Più di una autobiografia
Del resto, Roberto è anche l’arte che studia, che colleziona, che critica, che fissa in opere la dimensione della seduzione. Dell’artista sul reale. Della realtà percepita, immaginata, vagheggiata sull’artista.
E le storie della vita che Roberto ci racconta parlano di ricerche seduttive, di amore, di un infinito apprendistato dell’amore che si deve godere a prescindere dagli orizzonti che dischiude, di fedeltà e di indifferibili tradimenti, di paure e di rivincite.
Ecco il titolo, La notte più buia, ricordando il primo ricordo, un risveglio solitario a quattro anni nel cuore della notte in un letto vuoto. E a seguire altre paure, altre fragilità ribelli, un percorso di emancipazione, educazione, iniziazione alla vita e alla cultura all’insegna della capacità reattiva, della voglia di trasformare l’insicurezza in consapevolezza e forza. Mordendo con voracità le passioni e i trastulli: la filosofia, il calcio, la letteratura, il poker. Fino alla seconda notte più buia, quella della pandemia, nel corso della quale Roberto ha scritto e della cui malinconica, disastrosa, apocalittica essenza il libro è segnato.
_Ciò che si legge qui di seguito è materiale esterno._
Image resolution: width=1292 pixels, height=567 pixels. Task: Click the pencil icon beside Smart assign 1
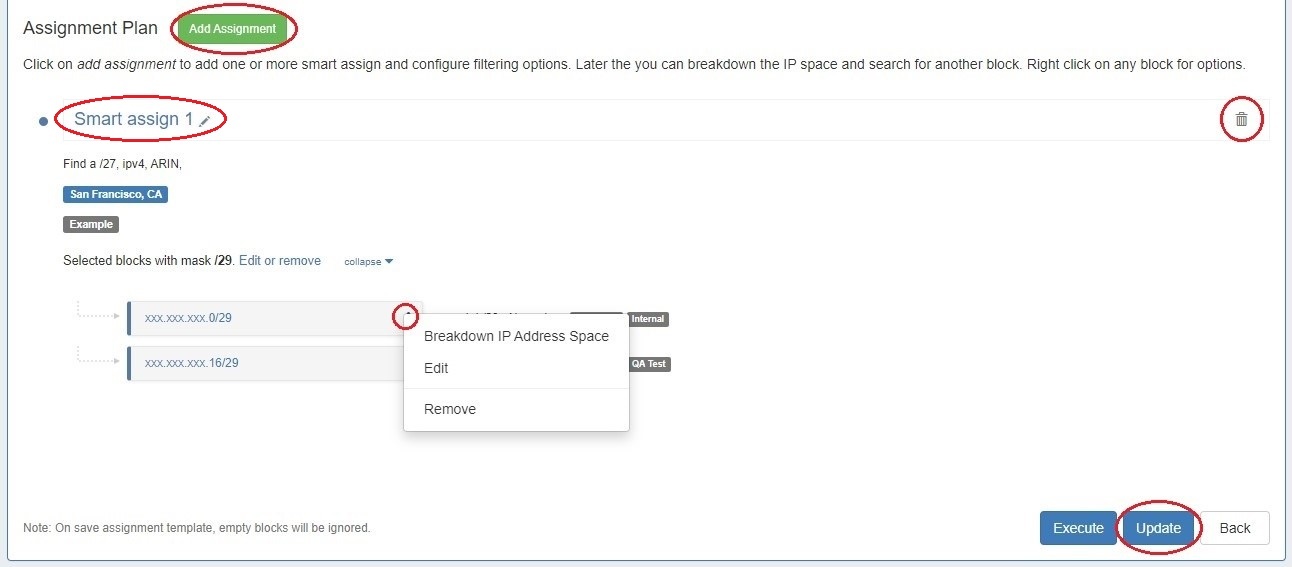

Dovremmo dire tanto altro, suggerire allo sceneggiatore altri spunti pescando negli aneddoti e negli affreschi che Roberto ci regala. Mi permetto soltanto un’ultima annotazione, la più banale ma la meno scontata in tempi difficili anche nel campo editoriale: è un romanzo scritto bene, con una intensità narrativa notevole. E con una predilezione per il «tipico» lukácsiano, per l’individuazione e la creazione di tipi tratteggiati in quei caratteri che colgono il significato profondo della realtà storica allineando «elemento umano eterno e […] individualità». Non realismo, ma capacità di disegnare il reale storico e l’universale umano attraverso figure e luoghi particolari. Il venditore di cozze o Raffaele, quattordicenne boss di quartiere, la signorina Podda oppure Elio, che insegna a Roberto le regole del poker. La sezione del Pci, la strada, la parrocchia, i salotti e le gallerie d’arte di Roma. Dialogano con il tempo, con la storia e, soprattutto, con la vita e le sue fratture.